Before the debilitating but as yet undiagnosed condition struck, Dannequin was a dancer and it was dancers that performed one of the best shows of Mayfest this year at the Old Vic.

Constellations from Spanish company Aracaladanza was enthralling and enchanting, the magical movements of the dancers weaving a magical spell over the youngest of audience members, mesmerised by the colours and giant balls of wool.

Choreographer Enrique Cabrera was inspired by the abstract work of artist Joan Miró and has created an enchanting piece with the dancers ‘painting’ a giant canvas behind them with their movements.

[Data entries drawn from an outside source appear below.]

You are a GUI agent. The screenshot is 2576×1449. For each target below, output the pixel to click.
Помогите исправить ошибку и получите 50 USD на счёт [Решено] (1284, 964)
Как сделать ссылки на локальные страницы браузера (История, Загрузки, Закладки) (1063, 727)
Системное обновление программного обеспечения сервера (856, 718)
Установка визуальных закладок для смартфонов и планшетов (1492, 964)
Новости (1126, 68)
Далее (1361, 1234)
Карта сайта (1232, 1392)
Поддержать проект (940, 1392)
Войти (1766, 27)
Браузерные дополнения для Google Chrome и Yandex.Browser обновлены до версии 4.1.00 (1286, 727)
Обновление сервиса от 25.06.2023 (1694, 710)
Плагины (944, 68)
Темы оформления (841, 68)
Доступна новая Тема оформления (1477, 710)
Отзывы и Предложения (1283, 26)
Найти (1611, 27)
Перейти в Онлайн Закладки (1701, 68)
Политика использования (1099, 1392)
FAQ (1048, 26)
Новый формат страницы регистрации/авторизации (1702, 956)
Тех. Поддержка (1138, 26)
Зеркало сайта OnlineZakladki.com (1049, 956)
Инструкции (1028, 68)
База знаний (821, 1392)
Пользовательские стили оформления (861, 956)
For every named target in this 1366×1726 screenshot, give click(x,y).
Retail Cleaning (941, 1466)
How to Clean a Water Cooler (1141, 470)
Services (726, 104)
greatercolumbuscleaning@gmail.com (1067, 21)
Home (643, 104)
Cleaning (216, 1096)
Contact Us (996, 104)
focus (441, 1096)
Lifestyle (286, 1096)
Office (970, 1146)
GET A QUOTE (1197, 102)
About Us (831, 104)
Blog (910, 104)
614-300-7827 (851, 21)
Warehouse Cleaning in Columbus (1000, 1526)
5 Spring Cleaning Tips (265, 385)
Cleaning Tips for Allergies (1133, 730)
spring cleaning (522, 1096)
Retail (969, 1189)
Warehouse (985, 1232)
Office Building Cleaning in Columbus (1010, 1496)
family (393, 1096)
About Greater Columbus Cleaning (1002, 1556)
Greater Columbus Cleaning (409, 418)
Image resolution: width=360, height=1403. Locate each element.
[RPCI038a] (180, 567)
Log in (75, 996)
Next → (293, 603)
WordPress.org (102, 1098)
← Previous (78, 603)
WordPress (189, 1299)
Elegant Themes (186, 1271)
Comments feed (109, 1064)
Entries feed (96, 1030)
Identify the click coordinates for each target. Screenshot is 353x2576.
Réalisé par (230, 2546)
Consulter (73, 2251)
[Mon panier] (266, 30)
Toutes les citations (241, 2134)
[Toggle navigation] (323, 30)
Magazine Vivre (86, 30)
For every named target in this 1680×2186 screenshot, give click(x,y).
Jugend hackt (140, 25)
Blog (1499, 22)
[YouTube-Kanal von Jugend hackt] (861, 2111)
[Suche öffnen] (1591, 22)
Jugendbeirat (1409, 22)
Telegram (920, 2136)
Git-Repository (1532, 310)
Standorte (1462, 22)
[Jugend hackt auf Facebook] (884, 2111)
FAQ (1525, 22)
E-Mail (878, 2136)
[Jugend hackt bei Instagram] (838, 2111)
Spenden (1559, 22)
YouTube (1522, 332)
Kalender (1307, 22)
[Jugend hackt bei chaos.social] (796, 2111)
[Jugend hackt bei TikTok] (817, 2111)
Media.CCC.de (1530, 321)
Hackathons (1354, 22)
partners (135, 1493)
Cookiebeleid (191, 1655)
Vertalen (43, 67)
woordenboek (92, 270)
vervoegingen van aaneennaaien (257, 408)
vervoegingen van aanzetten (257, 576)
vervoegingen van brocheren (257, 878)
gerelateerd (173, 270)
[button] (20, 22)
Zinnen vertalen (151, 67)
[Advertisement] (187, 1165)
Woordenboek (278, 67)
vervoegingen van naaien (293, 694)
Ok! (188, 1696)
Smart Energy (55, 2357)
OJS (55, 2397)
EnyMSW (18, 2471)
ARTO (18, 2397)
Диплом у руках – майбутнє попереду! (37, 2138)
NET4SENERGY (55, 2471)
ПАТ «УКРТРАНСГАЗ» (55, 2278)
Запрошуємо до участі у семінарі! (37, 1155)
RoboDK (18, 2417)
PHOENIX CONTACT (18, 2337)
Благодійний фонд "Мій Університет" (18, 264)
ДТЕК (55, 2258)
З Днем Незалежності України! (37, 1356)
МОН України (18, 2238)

From the grand Old Vic stage to a tiny room at BV Studios in Bedminster for The Assembly of Animals which was quirky, eccentric and charming as Tim Spooner manipulated homemade objects in varying sizes with the help of magnets and vacuum cleaners.

If that’s an interesting combination, then My Son & Heir from Search Party in the Old Vic studio featured everything from Peppa Pig to a sceptre, although one spouting bubbles.

Peter Phillips and Jodie Hawkes communicated via semaphore at Mayfest 2011. This time they were communicating as parents of a new baby.

With elements of slapstick, it was very funny but also deeply poignant as they explored the differences between your most optimistic hopes and dreams for your offspring countered with the harsh realities of the world that we live in today.